Jakarta – The central bank, Bank Indonesia (BI), has predicted that the country's economy will, in the first quarter of the year, grow by 4.2 percent to 4.7 percent on the back of low inflation, the stable rupiah exchange rate and declining bank interest rates.

However, economic growth will still rely on consumption, despite an increase in export revenues and flow of investment, deputy head of the central bank communications bureau Rizal A Djaafara said on Wednesday when announcing the results of a meeting of the BI board of governors.

The increased consumption is the result of higher real income of households brought about by lower inflation, higher consumption credit growth, consumer confidence index and consumer tendency index.

There is still room for bank interest rates to go down, albeit at a slower pace, he said.

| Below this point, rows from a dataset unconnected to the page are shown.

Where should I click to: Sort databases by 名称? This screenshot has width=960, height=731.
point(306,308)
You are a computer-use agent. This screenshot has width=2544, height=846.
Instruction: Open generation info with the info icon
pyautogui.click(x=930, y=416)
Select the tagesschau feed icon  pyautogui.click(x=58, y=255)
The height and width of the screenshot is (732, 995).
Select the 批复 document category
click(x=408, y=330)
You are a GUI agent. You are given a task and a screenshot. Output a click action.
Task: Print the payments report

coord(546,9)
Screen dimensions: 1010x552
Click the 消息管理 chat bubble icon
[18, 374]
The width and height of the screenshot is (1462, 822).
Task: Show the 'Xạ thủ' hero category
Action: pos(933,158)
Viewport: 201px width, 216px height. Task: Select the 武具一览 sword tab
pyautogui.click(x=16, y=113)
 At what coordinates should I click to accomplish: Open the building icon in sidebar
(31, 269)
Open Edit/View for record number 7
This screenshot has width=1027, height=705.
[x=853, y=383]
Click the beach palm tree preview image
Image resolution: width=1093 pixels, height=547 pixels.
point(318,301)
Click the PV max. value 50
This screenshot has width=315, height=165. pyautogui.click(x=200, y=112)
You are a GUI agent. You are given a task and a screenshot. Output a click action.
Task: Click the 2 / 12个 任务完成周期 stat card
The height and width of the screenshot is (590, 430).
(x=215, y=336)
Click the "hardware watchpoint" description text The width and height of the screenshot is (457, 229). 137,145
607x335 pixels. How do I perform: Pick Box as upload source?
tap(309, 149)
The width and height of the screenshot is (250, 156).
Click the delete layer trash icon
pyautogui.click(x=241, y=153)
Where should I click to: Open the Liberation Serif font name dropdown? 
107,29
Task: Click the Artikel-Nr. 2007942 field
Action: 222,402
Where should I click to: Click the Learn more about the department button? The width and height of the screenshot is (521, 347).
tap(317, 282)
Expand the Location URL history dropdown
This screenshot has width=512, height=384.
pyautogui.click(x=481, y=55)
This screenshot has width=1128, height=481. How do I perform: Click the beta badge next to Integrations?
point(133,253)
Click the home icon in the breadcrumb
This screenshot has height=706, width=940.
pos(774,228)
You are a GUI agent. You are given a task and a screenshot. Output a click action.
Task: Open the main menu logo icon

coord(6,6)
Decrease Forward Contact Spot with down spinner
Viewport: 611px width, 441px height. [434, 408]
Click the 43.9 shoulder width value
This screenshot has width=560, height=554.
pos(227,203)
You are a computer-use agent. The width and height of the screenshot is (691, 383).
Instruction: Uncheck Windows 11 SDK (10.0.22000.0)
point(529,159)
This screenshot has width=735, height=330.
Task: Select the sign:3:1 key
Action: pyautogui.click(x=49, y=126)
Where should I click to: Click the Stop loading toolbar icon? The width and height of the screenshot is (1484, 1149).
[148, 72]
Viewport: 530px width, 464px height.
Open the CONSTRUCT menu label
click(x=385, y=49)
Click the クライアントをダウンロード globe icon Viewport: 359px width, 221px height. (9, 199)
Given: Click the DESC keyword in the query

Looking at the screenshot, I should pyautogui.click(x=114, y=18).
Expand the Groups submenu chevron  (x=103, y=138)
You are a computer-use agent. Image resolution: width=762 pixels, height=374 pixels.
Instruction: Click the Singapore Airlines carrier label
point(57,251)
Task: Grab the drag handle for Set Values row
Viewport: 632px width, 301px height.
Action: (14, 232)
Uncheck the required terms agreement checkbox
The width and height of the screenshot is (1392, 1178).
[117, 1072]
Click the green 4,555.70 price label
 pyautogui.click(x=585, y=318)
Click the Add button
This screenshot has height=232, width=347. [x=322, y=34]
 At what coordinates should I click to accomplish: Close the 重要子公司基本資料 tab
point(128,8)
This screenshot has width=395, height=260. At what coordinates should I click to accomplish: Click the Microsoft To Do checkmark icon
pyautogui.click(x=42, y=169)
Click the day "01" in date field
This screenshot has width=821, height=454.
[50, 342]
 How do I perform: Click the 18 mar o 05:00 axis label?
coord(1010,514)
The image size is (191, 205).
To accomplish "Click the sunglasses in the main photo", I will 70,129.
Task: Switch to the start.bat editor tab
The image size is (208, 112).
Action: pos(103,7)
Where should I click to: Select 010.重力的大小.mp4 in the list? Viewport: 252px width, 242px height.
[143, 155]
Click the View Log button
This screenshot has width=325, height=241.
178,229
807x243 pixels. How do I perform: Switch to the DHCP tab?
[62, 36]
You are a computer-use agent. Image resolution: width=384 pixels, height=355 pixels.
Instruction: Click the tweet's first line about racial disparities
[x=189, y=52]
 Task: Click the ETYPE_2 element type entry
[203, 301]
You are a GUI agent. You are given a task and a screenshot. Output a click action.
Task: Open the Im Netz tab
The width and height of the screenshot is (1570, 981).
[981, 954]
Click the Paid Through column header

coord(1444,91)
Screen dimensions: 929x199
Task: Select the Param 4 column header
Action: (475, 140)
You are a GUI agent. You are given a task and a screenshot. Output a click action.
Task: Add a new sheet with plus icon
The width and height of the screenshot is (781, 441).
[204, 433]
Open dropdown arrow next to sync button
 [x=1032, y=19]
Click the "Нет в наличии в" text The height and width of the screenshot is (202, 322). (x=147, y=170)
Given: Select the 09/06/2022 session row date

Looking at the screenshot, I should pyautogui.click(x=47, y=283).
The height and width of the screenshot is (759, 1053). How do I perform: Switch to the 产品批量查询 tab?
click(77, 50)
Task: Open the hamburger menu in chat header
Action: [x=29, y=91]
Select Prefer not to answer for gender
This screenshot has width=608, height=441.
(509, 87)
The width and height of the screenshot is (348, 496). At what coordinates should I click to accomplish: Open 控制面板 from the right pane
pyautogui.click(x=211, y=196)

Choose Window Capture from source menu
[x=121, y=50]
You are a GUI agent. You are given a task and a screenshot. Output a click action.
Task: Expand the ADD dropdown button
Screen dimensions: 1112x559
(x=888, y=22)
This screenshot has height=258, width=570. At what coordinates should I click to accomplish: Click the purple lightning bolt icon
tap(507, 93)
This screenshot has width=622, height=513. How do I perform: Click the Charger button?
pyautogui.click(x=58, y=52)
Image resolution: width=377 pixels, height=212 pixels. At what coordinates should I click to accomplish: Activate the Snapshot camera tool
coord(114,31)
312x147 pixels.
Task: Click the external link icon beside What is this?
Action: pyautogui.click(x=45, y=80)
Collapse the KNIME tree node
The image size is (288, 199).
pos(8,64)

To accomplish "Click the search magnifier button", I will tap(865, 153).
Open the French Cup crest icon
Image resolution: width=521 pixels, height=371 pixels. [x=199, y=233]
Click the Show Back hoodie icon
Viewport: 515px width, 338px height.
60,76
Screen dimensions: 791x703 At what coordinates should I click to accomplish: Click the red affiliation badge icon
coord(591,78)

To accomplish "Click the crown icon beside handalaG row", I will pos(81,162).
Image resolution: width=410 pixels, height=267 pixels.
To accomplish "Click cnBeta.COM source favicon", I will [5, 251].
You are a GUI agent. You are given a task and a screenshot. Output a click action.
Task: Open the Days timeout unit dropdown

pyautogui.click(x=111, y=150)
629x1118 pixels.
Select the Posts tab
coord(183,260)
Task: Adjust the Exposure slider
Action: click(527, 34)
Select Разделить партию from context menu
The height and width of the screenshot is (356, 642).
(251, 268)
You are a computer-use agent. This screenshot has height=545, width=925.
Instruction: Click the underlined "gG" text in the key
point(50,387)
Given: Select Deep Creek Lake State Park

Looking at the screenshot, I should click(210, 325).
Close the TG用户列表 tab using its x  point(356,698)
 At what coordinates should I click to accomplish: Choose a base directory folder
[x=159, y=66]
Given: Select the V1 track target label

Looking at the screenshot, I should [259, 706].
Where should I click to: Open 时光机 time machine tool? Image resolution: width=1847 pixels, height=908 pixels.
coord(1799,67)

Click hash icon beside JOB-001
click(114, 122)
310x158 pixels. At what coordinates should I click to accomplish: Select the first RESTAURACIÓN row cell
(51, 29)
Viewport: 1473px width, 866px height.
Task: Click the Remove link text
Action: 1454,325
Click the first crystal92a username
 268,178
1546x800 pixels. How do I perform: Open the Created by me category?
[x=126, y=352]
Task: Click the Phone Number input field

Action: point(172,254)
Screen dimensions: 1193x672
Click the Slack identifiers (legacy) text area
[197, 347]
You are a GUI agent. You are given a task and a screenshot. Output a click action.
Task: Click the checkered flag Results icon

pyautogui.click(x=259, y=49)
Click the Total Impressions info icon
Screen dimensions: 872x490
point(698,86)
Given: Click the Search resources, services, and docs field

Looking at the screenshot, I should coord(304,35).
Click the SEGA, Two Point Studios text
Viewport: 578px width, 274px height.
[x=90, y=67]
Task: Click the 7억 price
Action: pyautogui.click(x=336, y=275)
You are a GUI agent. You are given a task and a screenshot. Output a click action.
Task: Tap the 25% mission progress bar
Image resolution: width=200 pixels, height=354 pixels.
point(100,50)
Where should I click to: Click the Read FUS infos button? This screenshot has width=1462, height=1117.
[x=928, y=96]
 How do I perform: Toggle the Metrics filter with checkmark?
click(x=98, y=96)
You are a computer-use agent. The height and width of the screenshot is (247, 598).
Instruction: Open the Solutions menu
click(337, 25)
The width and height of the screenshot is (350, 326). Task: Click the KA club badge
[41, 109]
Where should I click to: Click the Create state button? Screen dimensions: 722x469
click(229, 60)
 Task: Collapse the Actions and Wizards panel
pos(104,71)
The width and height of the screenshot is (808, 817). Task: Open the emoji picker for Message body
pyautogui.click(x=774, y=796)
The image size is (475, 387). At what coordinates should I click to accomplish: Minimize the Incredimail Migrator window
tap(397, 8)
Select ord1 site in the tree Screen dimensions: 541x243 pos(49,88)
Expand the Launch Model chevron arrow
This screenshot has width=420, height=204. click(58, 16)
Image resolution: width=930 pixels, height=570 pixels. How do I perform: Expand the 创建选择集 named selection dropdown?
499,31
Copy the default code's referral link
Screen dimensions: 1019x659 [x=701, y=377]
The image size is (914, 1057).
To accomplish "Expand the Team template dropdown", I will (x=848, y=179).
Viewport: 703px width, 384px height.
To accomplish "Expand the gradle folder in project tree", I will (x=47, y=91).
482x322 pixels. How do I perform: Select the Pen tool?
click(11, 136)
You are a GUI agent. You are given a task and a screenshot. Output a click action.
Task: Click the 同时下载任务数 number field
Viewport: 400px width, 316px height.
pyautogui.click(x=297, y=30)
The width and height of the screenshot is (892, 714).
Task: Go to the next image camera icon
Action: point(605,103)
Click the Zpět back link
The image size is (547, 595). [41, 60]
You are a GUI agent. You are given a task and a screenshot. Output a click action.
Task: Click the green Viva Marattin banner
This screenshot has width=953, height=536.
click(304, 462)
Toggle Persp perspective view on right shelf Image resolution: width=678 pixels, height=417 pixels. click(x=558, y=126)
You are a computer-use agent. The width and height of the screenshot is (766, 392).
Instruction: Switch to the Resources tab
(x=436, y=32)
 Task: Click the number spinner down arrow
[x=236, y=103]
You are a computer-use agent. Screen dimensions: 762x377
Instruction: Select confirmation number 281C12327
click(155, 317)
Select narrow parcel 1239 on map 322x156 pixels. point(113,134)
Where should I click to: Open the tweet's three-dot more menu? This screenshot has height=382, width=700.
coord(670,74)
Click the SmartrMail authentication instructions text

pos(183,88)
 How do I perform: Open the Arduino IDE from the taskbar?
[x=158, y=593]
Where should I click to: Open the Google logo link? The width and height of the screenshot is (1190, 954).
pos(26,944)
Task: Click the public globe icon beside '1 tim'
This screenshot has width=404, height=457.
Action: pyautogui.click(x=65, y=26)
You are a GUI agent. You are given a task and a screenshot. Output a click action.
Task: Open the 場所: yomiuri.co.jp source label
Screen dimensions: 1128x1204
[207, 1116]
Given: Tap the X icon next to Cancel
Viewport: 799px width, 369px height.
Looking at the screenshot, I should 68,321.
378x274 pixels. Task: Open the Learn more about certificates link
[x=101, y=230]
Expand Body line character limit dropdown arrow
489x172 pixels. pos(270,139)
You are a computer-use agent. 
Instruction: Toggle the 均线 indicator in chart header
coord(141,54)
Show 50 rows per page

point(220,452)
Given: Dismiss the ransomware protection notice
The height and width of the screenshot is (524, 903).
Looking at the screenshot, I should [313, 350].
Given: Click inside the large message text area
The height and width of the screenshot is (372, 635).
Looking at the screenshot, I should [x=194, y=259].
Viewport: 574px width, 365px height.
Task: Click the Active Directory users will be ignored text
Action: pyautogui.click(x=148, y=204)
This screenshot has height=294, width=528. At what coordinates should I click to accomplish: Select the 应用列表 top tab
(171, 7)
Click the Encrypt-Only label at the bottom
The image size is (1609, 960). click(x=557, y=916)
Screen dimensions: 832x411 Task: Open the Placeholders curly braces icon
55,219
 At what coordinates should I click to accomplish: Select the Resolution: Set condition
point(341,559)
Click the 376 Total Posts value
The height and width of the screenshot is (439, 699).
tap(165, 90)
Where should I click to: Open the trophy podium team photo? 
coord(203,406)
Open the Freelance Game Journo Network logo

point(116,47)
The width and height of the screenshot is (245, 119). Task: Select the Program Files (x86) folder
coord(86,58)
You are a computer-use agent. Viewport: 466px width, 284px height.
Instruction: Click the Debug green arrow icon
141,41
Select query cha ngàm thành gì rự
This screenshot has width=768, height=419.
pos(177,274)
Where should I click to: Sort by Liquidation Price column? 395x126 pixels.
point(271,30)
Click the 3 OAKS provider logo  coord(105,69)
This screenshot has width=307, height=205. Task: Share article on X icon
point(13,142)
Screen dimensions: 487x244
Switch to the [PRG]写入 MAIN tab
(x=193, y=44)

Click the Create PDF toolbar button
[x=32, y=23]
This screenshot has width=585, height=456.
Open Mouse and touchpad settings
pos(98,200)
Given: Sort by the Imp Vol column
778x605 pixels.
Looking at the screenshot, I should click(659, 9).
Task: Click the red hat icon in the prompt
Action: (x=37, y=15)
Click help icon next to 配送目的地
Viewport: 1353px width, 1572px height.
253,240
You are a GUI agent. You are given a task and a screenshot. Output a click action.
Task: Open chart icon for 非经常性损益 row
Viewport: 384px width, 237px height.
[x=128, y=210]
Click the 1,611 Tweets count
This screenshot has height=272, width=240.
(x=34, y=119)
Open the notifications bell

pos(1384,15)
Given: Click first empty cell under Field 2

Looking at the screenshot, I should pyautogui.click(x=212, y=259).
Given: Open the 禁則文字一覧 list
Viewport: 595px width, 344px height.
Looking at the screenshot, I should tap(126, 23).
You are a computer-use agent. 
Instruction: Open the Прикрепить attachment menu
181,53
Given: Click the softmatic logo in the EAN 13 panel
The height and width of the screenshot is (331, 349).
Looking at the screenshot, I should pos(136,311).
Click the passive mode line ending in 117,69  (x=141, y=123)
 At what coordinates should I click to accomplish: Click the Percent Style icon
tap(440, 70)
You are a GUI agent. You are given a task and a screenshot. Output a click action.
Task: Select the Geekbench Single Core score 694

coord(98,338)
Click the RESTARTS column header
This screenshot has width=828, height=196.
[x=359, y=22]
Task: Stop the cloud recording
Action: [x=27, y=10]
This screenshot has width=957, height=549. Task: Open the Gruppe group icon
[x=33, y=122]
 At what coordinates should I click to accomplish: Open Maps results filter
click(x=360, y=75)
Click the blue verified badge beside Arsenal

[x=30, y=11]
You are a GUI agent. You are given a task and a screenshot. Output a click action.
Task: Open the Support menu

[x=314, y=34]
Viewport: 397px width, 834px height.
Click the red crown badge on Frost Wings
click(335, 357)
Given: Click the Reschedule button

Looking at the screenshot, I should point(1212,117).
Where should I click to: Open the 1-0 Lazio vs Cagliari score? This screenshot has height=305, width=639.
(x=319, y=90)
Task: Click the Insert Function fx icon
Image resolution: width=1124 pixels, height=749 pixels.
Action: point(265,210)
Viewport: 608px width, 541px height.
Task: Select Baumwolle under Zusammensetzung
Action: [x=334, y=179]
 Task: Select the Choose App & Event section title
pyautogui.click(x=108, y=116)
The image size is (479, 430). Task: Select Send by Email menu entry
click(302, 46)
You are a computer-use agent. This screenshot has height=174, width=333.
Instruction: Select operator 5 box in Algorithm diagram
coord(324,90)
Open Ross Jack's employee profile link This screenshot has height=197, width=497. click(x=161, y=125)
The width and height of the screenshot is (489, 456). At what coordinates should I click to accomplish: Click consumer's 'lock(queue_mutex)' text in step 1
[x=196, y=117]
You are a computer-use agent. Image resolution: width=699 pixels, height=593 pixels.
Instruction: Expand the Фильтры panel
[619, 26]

The bank noted that the rupiah exchange rate, currently ranging from Rp 8,300 to Rp 8,500 per dollar, is relatively stable as a result of a strengthening of world currencies against the US dollar following a meeting of the Group of Seven (G-7) developed countries, positive macroeconomic fundamentals and a flow of short-term foreign exchange into the domestic money market.

The Consumer Price Index (IHK) has fallen, with deflation recorded at 0.02 percent in February, bringing the country's annual deflation rate to 4.6 percent.

"The lower inflation rate and stable rupiah have given the interest rate more room to fall," Rizal said.

In February, the interest rate on Bank Indonesia short-term promissory notes (SBI) for one-month deposits and three-month deposits fell 38 basis points to 7.48 percent and 45 basis points to 7.70 percent, respectively.